D’altronde, già nel 1463 Venezia non aveva esitato a muovere guerra contro l’impero, imbarcandosi in un conflitto dalle sorti incerte, che le aveva procurato severe sconfitte – la perdita di parte del Friuli, della città di Scutari, in Albania, e soprattutto delle isole di Negroponte, piazza commerciale di enorme rilievo, di Lemno, Argo e Croia. Aveva poi tentato di compensare i danni commerciali conseguiti a questi insuccessi, che testimoniavano la definitiva supremazia degli Ottomani in Grecia e in Asia Minore, acquistando, nel 1489, Cipro, importante isola sulle vie marittime verso la Siria. La Serenissima comprendeva dunque bene come dall’impresa organizzata da Carlo non avrebbe ricavato alcun vantaggio: una sconfitta avrebbe ancor più rafforzato il già incontrastato potere turco; una vittoria avrebbe comportato per Venezia la cessione della sua autonomia, e del dominio dei suoi territori coloniali, alla corona francese.
Venezia si adopera, dunque, affinché il progetto di Carlo fallisca, e ordisce una rete di alleanze, formalizzate in una lega nel 1495, con l’intenzione di ostacolare il ritorno di Carlo in Francia. Approfittando, poi, del posto di rilievo assunto nell’organizzazione della lega, si impadronisce di Monopoli e di Cremona, assumendo il controllo completo delle rotte adriatiche e allargando la sua sfera di influenza nella regione padana.
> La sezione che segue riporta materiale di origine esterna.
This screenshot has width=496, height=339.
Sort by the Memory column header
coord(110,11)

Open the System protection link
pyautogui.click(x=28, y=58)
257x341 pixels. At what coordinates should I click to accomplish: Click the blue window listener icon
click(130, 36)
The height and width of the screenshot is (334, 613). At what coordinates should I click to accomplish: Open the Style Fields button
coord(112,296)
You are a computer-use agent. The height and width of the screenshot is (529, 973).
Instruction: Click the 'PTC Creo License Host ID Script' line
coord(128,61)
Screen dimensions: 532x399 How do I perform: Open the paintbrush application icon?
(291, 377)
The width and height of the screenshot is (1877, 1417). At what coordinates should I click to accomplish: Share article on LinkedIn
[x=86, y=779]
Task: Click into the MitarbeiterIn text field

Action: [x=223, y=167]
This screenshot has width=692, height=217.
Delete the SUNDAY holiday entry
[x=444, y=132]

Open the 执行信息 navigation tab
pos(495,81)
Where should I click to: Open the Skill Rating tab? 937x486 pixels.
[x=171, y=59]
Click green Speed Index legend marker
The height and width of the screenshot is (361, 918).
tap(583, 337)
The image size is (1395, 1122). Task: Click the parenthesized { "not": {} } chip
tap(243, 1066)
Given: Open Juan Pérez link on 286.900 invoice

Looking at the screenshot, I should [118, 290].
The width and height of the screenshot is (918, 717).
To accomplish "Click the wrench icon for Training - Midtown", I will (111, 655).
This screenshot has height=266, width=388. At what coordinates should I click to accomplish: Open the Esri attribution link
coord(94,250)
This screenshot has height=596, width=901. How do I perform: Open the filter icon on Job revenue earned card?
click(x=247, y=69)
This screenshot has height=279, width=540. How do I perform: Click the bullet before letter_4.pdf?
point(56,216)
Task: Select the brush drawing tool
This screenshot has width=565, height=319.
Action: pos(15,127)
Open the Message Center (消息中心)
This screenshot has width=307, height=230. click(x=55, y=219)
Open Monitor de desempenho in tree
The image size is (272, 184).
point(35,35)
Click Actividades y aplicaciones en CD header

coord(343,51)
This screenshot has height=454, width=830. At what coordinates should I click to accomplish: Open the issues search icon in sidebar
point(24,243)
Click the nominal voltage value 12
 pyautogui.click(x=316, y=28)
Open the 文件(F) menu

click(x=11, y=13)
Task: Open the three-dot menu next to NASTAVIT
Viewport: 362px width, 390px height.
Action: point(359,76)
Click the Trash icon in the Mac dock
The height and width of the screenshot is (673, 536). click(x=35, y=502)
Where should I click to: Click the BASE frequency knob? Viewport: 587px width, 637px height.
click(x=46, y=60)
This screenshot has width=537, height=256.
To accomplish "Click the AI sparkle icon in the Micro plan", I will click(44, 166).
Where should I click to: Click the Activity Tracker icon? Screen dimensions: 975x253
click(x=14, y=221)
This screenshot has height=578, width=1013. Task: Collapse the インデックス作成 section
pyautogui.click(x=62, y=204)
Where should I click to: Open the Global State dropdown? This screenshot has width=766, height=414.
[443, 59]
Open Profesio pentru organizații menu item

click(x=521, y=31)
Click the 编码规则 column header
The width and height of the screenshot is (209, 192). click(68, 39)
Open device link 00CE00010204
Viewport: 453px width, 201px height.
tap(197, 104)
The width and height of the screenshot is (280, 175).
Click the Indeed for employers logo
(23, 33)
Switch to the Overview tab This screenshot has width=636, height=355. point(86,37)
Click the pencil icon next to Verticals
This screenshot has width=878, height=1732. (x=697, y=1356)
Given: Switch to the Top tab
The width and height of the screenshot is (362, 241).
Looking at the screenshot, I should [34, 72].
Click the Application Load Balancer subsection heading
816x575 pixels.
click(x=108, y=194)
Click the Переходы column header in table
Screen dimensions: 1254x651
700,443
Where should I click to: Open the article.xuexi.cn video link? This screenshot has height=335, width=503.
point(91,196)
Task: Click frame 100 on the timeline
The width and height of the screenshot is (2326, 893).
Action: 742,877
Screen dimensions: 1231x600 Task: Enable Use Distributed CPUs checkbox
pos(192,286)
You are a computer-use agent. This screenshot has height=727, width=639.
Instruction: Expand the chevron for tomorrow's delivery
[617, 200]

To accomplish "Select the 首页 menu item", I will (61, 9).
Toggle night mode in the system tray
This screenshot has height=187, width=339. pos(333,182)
L’opportunismo politico della Serenissima non poteva, tuttavia, non provocare la dura reazione dell’impero, che sbaraglia la flotta veneziana, impreparata e disorganizzata davanti alla potenza turca, a Porto Longo nell’isola di Sapienza, il 12 agosto del 1499. L’ostilità degli Ottomani, con cui Venezia sigla un accordo di pace nel 1503, poi riconfermato nel 1517, è soltanto il primo evidente segnale della formazione di un sentimento ostile nei confronti della Repubblica, che rapidamente si diffonde in Italia e in Europa e che si coagulerà nella costituzione della Lega di Cambrai, nel 1509: un’opposizione, unanime e feroce, di cui solo le grandi potenze – come la Serenissima signoria – inevitabilmente sono oggetto.